[What you are asked to do]
For each record below, write an exact copy.
BEGIN Source information
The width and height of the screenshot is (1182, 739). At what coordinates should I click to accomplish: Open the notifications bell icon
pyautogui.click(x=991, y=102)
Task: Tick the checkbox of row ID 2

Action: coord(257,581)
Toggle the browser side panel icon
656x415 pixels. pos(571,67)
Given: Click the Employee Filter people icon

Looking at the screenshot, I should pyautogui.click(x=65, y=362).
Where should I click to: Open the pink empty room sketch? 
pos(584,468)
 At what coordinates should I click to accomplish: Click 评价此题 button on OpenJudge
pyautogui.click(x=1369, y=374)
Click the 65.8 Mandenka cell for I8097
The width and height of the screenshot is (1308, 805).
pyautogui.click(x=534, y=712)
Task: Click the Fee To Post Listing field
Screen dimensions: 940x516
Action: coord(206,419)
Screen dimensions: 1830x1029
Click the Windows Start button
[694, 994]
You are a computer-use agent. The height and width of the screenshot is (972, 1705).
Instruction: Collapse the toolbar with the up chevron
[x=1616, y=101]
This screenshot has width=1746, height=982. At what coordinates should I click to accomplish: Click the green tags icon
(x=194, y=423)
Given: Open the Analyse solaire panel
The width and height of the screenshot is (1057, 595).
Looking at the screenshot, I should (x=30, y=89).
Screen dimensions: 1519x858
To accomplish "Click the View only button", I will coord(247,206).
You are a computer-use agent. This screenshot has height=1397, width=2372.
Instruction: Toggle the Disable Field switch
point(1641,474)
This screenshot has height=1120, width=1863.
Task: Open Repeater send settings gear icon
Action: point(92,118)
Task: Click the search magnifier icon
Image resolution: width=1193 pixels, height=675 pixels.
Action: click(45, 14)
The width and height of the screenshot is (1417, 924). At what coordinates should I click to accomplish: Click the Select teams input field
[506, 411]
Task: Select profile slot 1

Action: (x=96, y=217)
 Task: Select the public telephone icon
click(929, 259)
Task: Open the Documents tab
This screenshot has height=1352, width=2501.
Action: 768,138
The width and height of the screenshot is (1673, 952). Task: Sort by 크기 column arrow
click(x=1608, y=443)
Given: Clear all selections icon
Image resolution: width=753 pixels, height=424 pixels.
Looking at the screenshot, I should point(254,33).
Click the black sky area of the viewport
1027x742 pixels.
END Source information
[The answer]
The width and height of the screenshot is (1182, 739). At what coordinates should I click to accomplish: Open the notifications bell icon
pyautogui.click(x=991, y=102)
Task: Tick the checkbox of row ID 2

Action: coord(257,581)
Toggle the browser side panel icon
656x415 pixels. pos(571,67)
Given: Click the Employee Filter people icon

Looking at the screenshot, I should pyautogui.click(x=65, y=362).
Where should I click to: Open the pink empty room sketch? 
pos(584,468)
 At what coordinates should I click to accomplish: Click 评价此题 button on OpenJudge
pyautogui.click(x=1369, y=374)
Click the 65.8 Mandenka cell for I8097
The width and height of the screenshot is (1308, 805).
pyautogui.click(x=534, y=712)
Task: Click the Fee To Post Listing field
Screen dimensions: 940x516
Action: coord(206,419)
Screen dimensions: 1830x1029
Click the Windows Start button
[694, 994]
You are a computer-use agent. The height and width of the screenshot is (972, 1705).
Instruction: Collapse the toolbar with the up chevron
[x=1616, y=101]
This screenshot has width=1746, height=982. At what coordinates should I click to accomplish: Click the green tags icon
(x=194, y=423)
Given: Open the Analyse solaire panel
The width and height of the screenshot is (1057, 595).
Looking at the screenshot, I should (x=30, y=89).
Screen dimensions: 1519x858
To accomplish "Click the View only button", I will coord(247,206).
You are a computer-use agent. This screenshot has height=1397, width=2372.
Instruction: Toggle the Disable Field switch
point(1641,474)
This screenshot has height=1120, width=1863.
Task: Open Repeater send settings gear icon
Action: point(92,118)
Task: Click the search magnifier icon
Image resolution: width=1193 pixels, height=675 pixels.
Action: click(45, 14)
The width and height of the screenshot is (1417, 924). At what coordinates should I click to accomplish: Click the Select teams input field
[506, 411]
Task: Select profile slot 1

Action: (x=96, y=217)
 Task: Select the public telephone icon
click(929, 259)
Task: Open the Documents tab
This screenshot has height=1352, width=2501.
Action: 768,138
The width and height of the screenshot is (1673, 952). Task: Sort by 크기 column arrow
click(x=1608, y=443)
Given: Clear all selections icon
Image resolution: width=753 pixels, height=424 pixels.
Looking at the screenshot, I should point(254,33).
Click the black sky area of the viewport
1027x742 pixels.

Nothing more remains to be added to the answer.